Material for this task ::
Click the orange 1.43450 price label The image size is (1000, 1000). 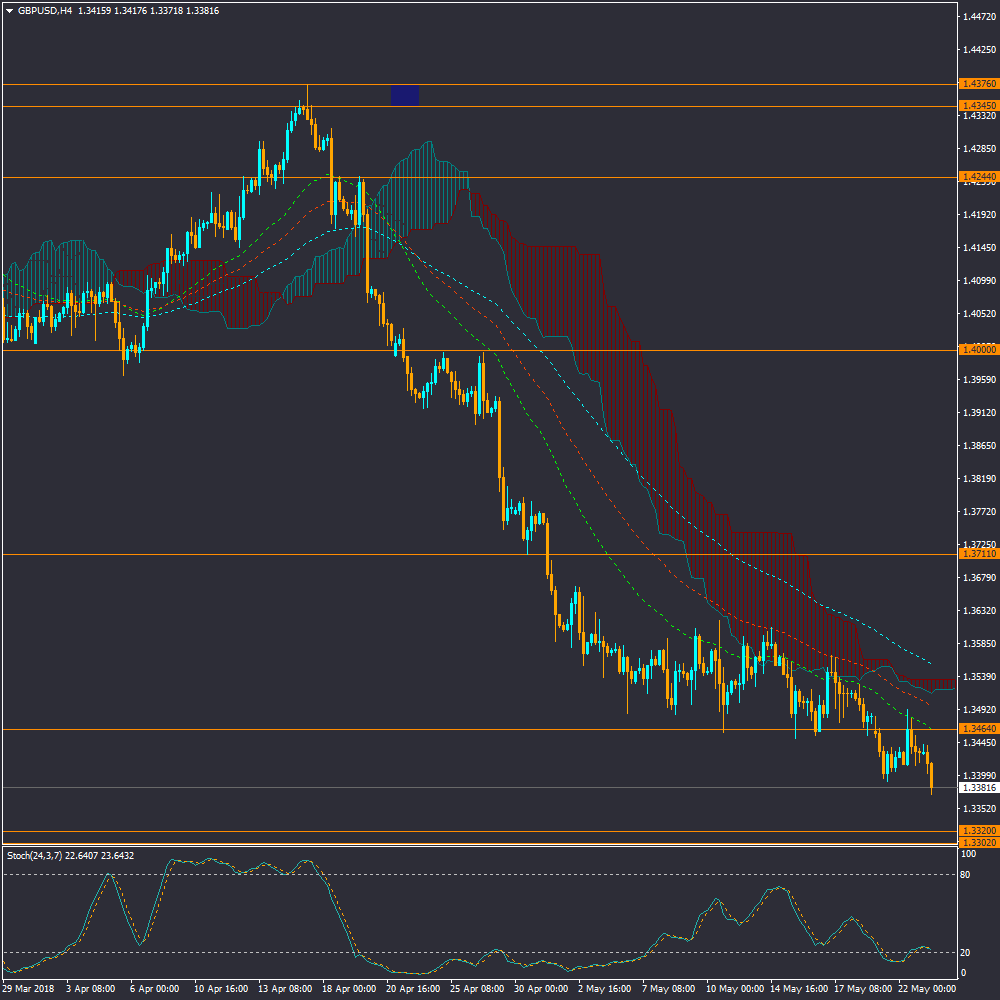click(x=977, y=106)

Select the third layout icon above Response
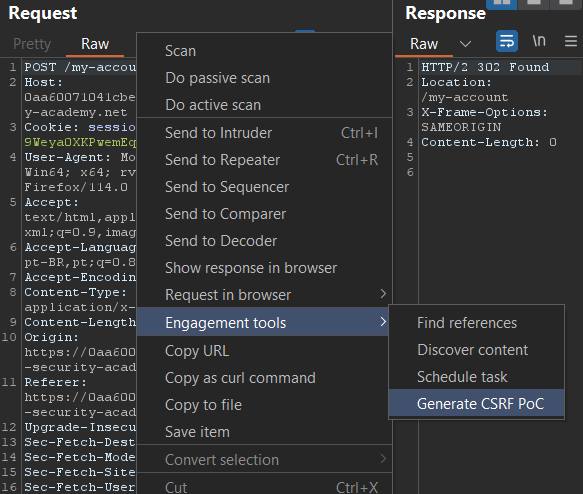[566, 3]
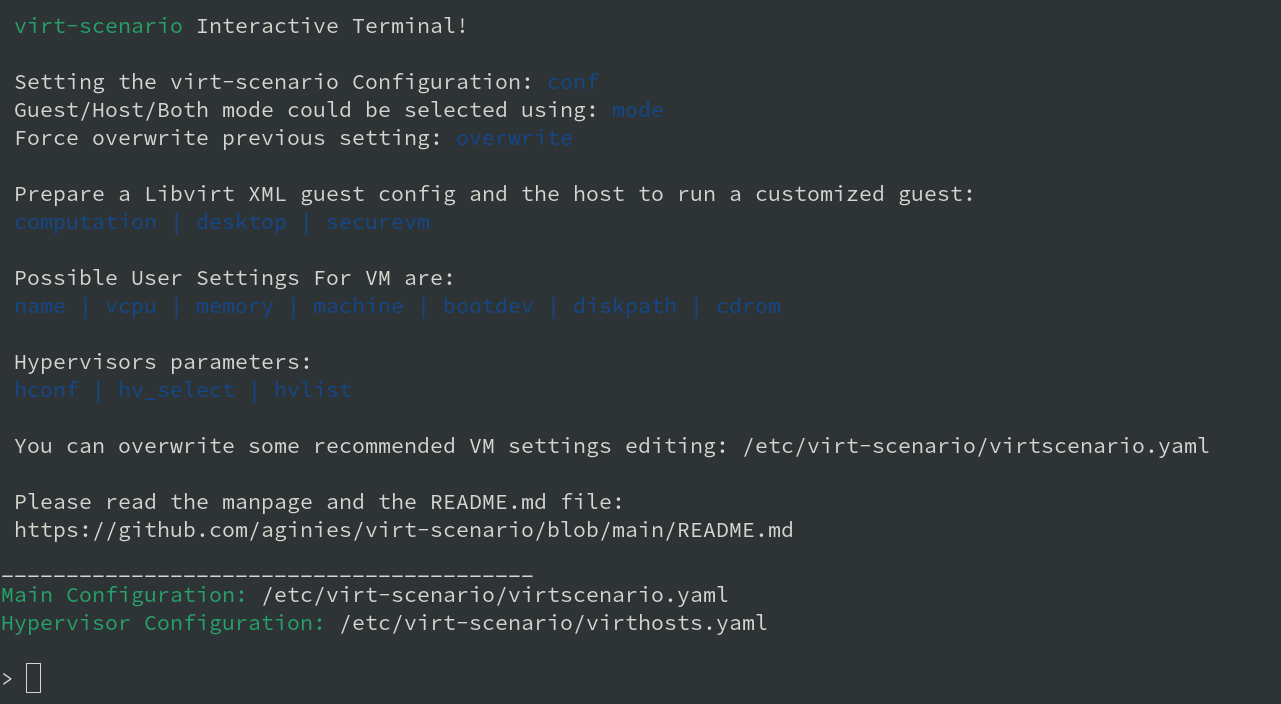Click the 'diskpath' VM setting keyword
The width and height of the screenshot is (1281, 704).
(x=625, y=306)
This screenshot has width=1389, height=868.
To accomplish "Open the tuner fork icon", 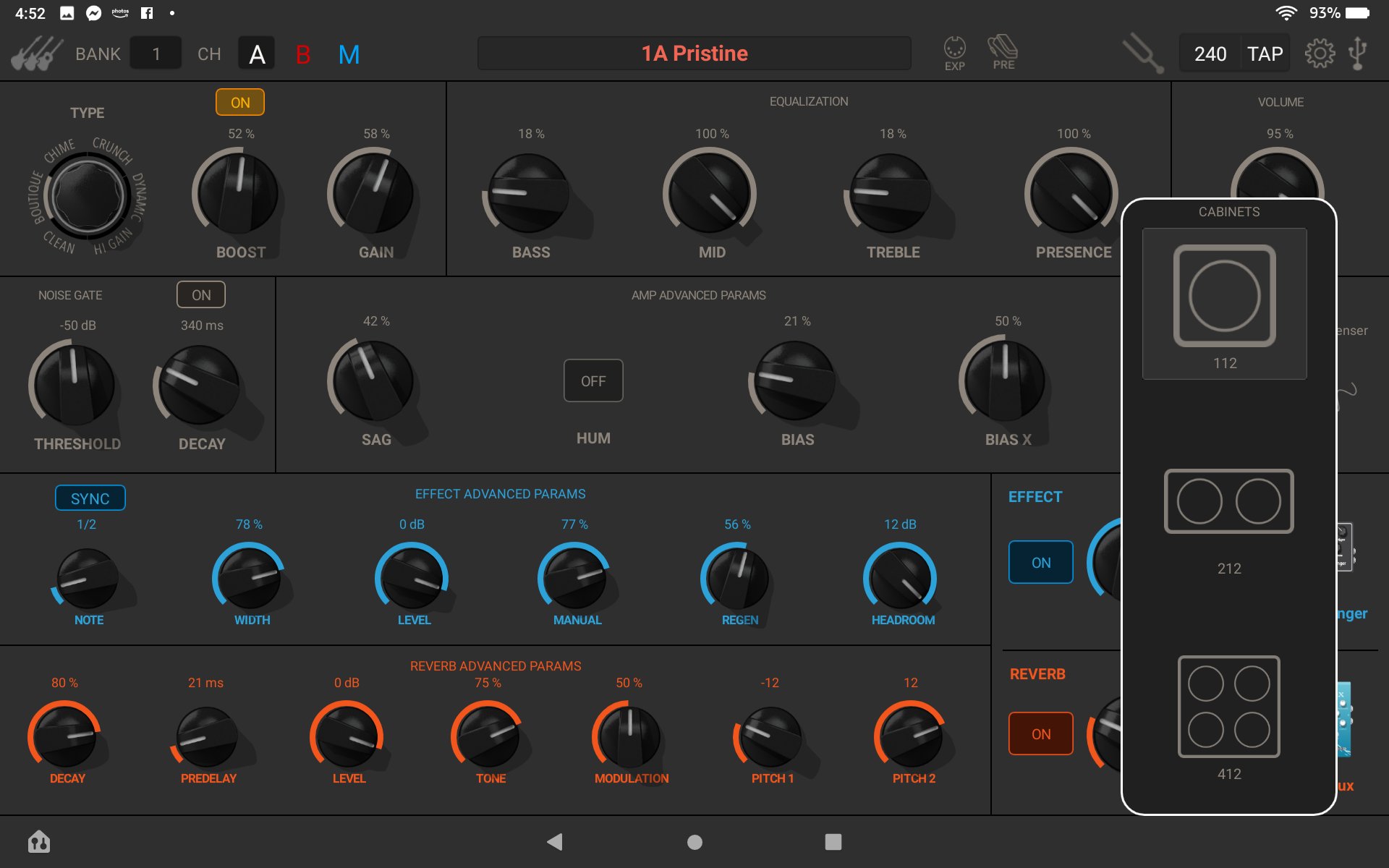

Written exercise ::
Return every line of the entries above that contains the word "height".

The output ::
The width and height of the screenshot is (1281, 704).
This screenshot has width=1389, height=868.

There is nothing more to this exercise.